What kind of teachering was Jesus giving?

Reading more of The Challenge of Jesus by N. T. Wright and really enjoying it. Spurring lots of fresh thoughts on Jesus and the gospels.
Jesus was not primarily a "teacher" in the sense that we usually give that word. Jesus did things and then commented on them, explained them, challenged people to figure out what they meant. He acted practically and symbolically, not least through his remarkable works of healing --- works that today all but the most extreme skeptics are forced to regard as in principle historical. In particular, he acted and spoke in such a way that people quickly came to regard him as a prophet. Though, as we shall see, Jesus saw himself as much more than a prophet, that was the role he adopted in his early public career, following on as he did from the prophetic work of John the Baptist. He intended to be preceived, and  was indeed preceived, as a prophet announcing the kingdom of God.
Particularly, the idea that Jesus did things and then commented on them really explains it well - Jesus' strategy of teaching.

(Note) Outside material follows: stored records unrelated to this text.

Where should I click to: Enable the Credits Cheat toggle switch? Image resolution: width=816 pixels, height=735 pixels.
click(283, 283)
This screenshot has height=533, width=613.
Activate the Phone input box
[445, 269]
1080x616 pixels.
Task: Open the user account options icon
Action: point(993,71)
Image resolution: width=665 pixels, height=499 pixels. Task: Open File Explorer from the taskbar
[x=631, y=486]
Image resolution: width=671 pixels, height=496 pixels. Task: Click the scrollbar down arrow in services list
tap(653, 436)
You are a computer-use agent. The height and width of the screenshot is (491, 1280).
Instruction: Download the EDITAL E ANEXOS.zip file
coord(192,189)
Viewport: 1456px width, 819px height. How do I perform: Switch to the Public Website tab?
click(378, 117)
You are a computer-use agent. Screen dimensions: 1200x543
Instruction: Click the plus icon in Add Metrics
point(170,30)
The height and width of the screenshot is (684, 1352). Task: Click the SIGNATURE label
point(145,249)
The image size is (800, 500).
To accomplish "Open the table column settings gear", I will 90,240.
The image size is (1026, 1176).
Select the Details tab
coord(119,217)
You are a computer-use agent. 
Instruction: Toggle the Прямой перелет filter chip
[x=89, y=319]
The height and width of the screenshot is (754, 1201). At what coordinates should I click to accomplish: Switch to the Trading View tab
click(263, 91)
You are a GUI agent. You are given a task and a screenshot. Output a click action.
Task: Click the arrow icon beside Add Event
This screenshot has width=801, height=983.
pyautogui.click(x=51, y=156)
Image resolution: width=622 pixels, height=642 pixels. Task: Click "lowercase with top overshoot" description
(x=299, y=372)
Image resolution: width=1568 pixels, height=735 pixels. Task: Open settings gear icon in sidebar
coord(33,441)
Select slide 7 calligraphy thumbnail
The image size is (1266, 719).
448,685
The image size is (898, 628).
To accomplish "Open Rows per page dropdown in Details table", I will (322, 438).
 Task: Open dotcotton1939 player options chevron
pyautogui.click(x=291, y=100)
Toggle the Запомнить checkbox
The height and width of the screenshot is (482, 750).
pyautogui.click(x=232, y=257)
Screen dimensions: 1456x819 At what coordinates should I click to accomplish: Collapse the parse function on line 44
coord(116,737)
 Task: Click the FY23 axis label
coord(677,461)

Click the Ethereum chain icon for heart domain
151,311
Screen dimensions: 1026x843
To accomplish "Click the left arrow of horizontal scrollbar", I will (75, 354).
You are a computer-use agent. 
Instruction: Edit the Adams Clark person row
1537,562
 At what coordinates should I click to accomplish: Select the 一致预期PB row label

And it was his remarkable healings, almost certainly, that won him a hearing. He was not a teacher who also healed; he was a prophet of the kingdom, first enacting and then explaining that kingdom.  ... Jesus' parables were not simply shrewd stories about human life and motivation. Nor were they simply childish illustrations, earthly stories with heavenly meanings. Again and again they are rooted in the Jewish Scriptures, in the Jewish narratives that were told and retold officially and unofficially.